第11話 タイリから渡ったロイドへの手紙


 翌日の昼過ぎ。

 泊り客だった遠耳の壮年男がチェック・アウトした。

 殺人が日常のこの街は、衝撃が緩やかになるのも早い。さすがに『ヴィーキツ』の周りには不吉な冷気が足元を這っているような気配がするものの、表面上は落ち着きを取り戻しつつあった。

 赤い帽子をかぶった青年が、店へと入って来る。

 彼は別の安宿に住んでいるらしいので、週に三日か四日は、通勤のようにやって来る。

 カウンター席に座ると、


「今日のおすすめは?」

 と聞いてきた。酒瓶を棚に戻したアデレートが、

「看板娘かな?」

 と言うと、ロイドは苦笑した。


 アデレートも笑顔を浮べる。


「フルーツ・フィッシュが手に入ったよ」

「じゃあそれで。あと、飲み物も適当に」

 アデレートは頷くと、

「ルー。『ネプトウスス』、頼む」

 と言って、奥に入った。


 ルートヴィーズは縦長のグラスに氷を入れ、透明な酒を水で割った。口当たりがよく、はじめは甘いが、あとで辛味が残る酒だ。

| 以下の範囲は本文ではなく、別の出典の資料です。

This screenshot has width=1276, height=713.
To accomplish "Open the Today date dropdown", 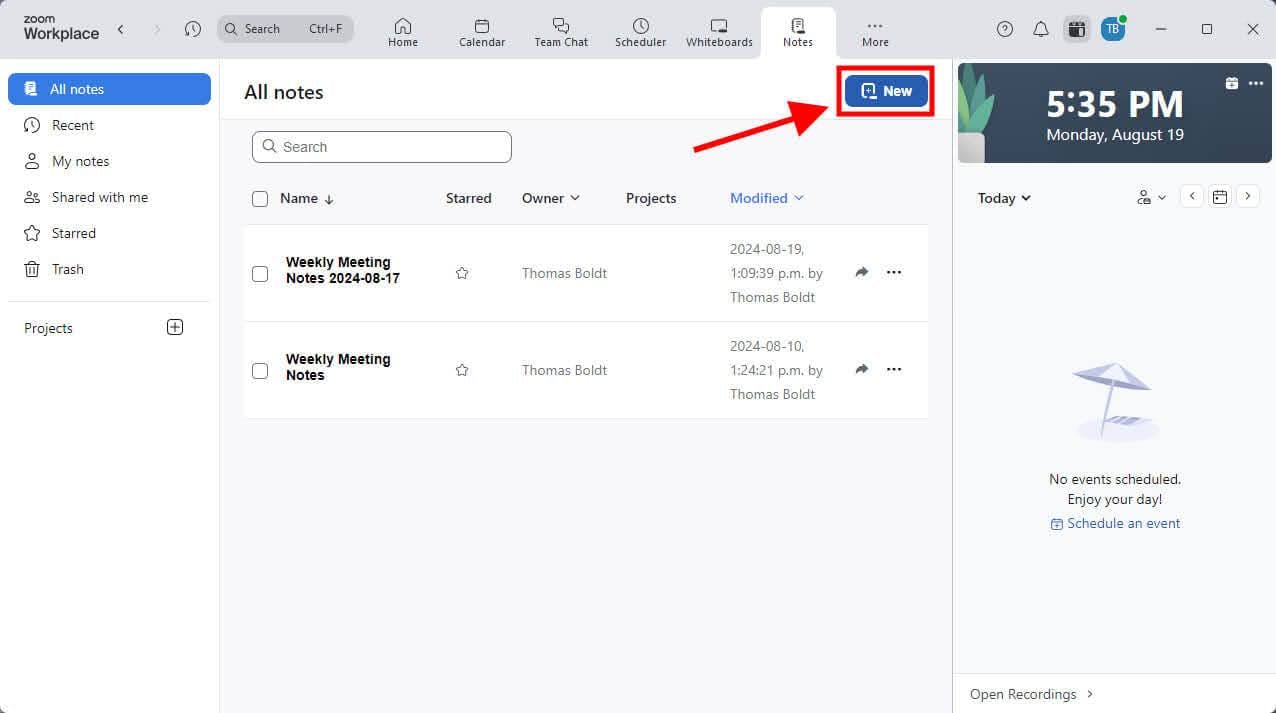I will pos(1003,198).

 アデレートが気を利かせたのか、飯を運んできたのはリクだった。


「やぁ」

 皿をロイドの前に置きながら、リクは含羞んだ笑顔を見せた。

「いらっしゃい」


 『フルーツ・フィッシュのピラフ、鱗添え』。仄かに柑橘系の香りがする白身魚を蒸し焼きにして、ほぐした身をピラフに入れるのだ。素揚げにしたパリパリの鱗は半透明で、こんもりと魚型に盛られたピラフの上に、トリュフのスライスのように散らされている。

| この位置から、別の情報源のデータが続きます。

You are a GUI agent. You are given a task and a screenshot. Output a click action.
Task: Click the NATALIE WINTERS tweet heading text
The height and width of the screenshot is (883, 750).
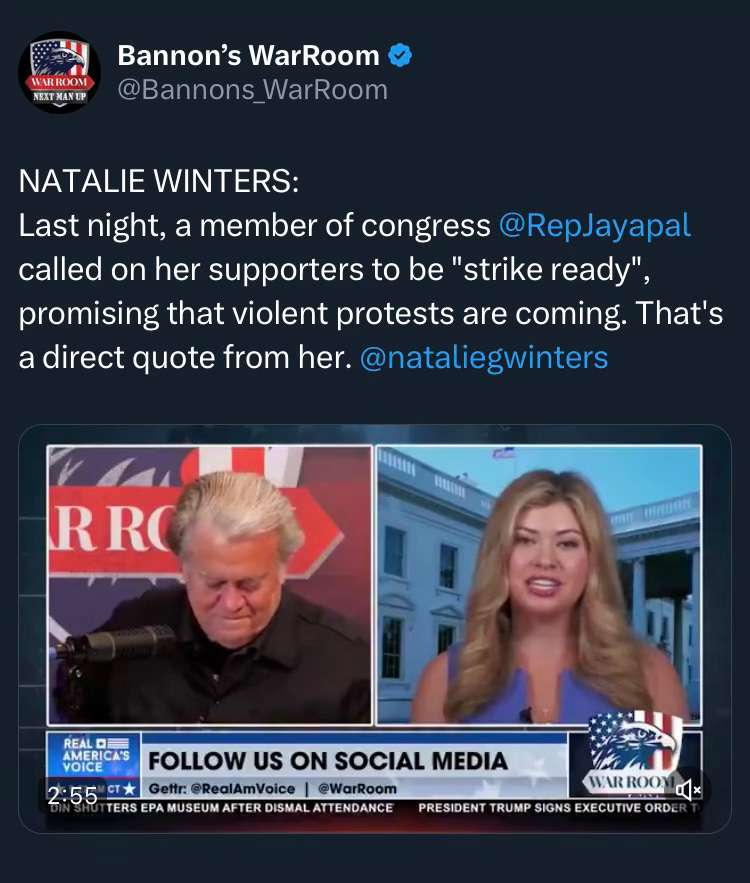tap(159, 181)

 客足も引き、一息か二息つけるほどに暇な時間ができた。

 カードゲームをしているのか、丸テーブルを囲んでいる常連に混じって、昨日のゲーマーと賞金稼ぎの女がいる。

 ロイドの両側に客がいなくなると、カウンターに戻っていたアデレートは、手品のように手紙を取り出してカウンターにすっと差し出した。


「これは?」

 アデレートは気持ち声を抑える。

「受け渡しを頼まれた」

 ロイドは眉間を寄せ、無造作に封を切って中身を広げた。数秒とたたないうちに顔色が変り、いくらか警戒した様子でアデレートを見る。

「誰からだ?」

「昨日死んだ、タイリという少年だ」


 ちょうどカウンターに置かれた食器を片付けていたリクが、ロイドの横顔に振り向く。


「知り合いだったの?」

「いや・・・時々見かけはしたが、話した事もない」

 リクは不安そうな顔で聞く。

「何て書いてあるの?」


 ロイドは数秒、沈黙する。

 困惑して、視線を俯けた。

 彼女の前では受け取りたくなかった手紙のようだ。

 リクはそれを察して、顔色を曇らせる。


「ロイド・・・?」

「ああ、いや・・・違う。やましい事は何もないんだ・・・」

「じゃあどうして―」


 ロイドは顔を上げ、何かを言おうとした。しかし開きかけた口は噤まれ視線は外され、ロイドは葛藤をあらわに、顔を渋めた。


「ロイド?」

 もう一度、彼はリクを見る。

「不審に思うのは仕方ない・・・でも、俺はあの殺人とは何の関係もないんだ」

「それは分っているわ。でも、その手紙はあなた宛に来たんでしょう?」


 数秒の沈黙があると、ロイドは立ち上がった。

 金を置くと、帽子の位置を直す。ちらりとアデレートと視線を合わして、俯いた。


「今日の閉店後、またここに来る。――あんたも俺を疑ってるんだろう?」


「いいや?」

 アデレートは正直に言った。

「ただ、気になってはいるよ」


 赤い帽子が小さく頷いた。

「あとで話す」

 そう呟くと、ロイドはリクの体をさっと避けて、店を出て行った。

 リクは縋るような瞳でうしろを振り返ったが、ロイドの姿はその時、死角へと入った。